4

I have a matrix equation that yields a scalar

$$f(M) = MAM^T - 2 \sum_i^{N} \log(M_i)$$

Where $M$ is a $1 \times N$ row vector, and $A$ is an $N \times N$ matrix. As such, the result $f$ is a scalar.

How does one take the derivative of $f$ w.r.t $M$? I have seen matrix cookbook define derivatives of matrices w.r.t specific index values, but I couldn't find a definition of differentiation w.r.t vectors.

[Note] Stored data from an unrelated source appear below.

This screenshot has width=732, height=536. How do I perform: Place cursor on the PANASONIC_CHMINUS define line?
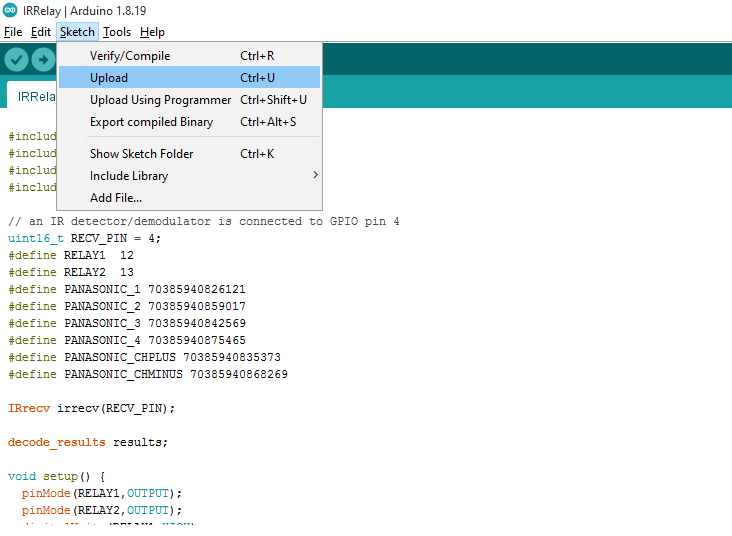point(148,374)
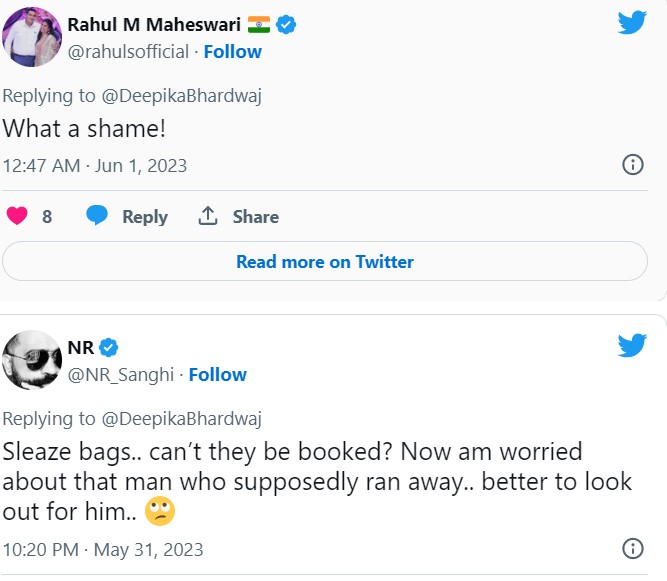Click the Share upload arrow icon
This screenshot has height=581, width=667.
(x=208, y=216)
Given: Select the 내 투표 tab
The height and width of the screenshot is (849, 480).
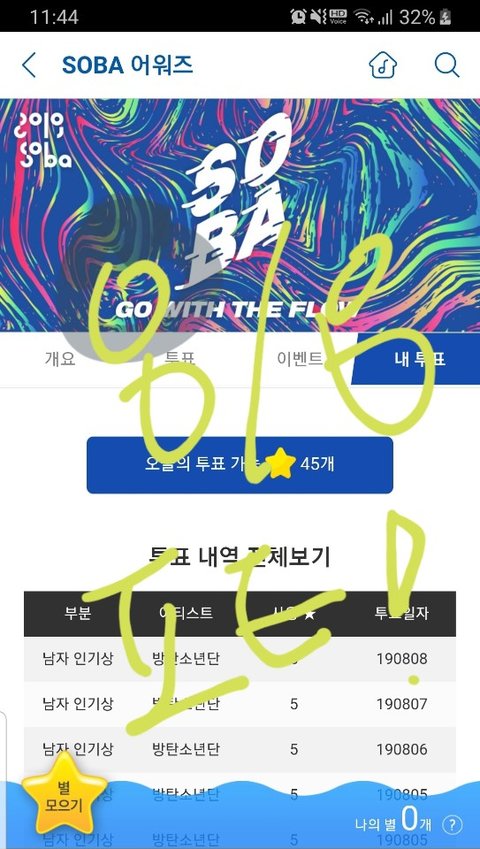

My intuition is something like

$$\frac{\partial f}{\partial M} = 2(AM - M^{\circ -1})$$

with my reasoning being the two $M$'s in the first term yield $2AM$ once differentiated, and the log term yields $M$ where each element is raised to the $-1$ power ($\frac{d \log x}{dx} = x^{-1}$).

Again, I'm not sure if I've done this correctly, and the fact that $f$ is a scalar makes it a bit more confusing.

2 Answers2

4

We use the linearity of differentiation and consider at first \begin{align*} g(M)=MAM^T\tag{1} \end{align*} with $M=(M_i)_{1\leq i\leq N}$ an $(1\times N)$-matrix.

We obtain \begin{align*} dg(M)&=dMAM^T+MAdM^T\tag{2}\\ \mathrm{vec}(dg(M))&=\mathrm{vec}(dMAM^T)+\mathrm{vec}(MAdM^T)\tag{3}\\ &=\left(MA^T\otimes I_1\right)\mathrm{vec}(dM)+\left(I_1\otimes MA\right)\mathrm{vec}\left(dM^T\right)\tag{4}\\ &=MA^T\mathrm{vec}(dM)+MA I_n\mathrm{vec}(dM)\tag{5}\\ &=\left(MA^T+MA\right)\mathrm{vec}(dM)\\ \color{blue}{\frac{\partial g(M)}{dM}}&=\frac{\partial \mathrm{vec}(dg(M))}{\mathrm{vec}(dM)}=\color{blue}{M\left(A^T+A\right)}\tag{6} \end{align*}

Comment:

  • In (2) we start by calculating the differential.

  • In (3) we vectorize the equation.

  • In (4) we use the relationship with Kronecker products to factor out $\mathrm{vec}(dM)$ resp. $\mathrm{vec}(dM^T)$.

  • In (5) we do a simplification and use $\mathrm{vec}(dM^T)=C\mathrm{vec}(dM)$ by noting the commutation matrix $C=I_n$.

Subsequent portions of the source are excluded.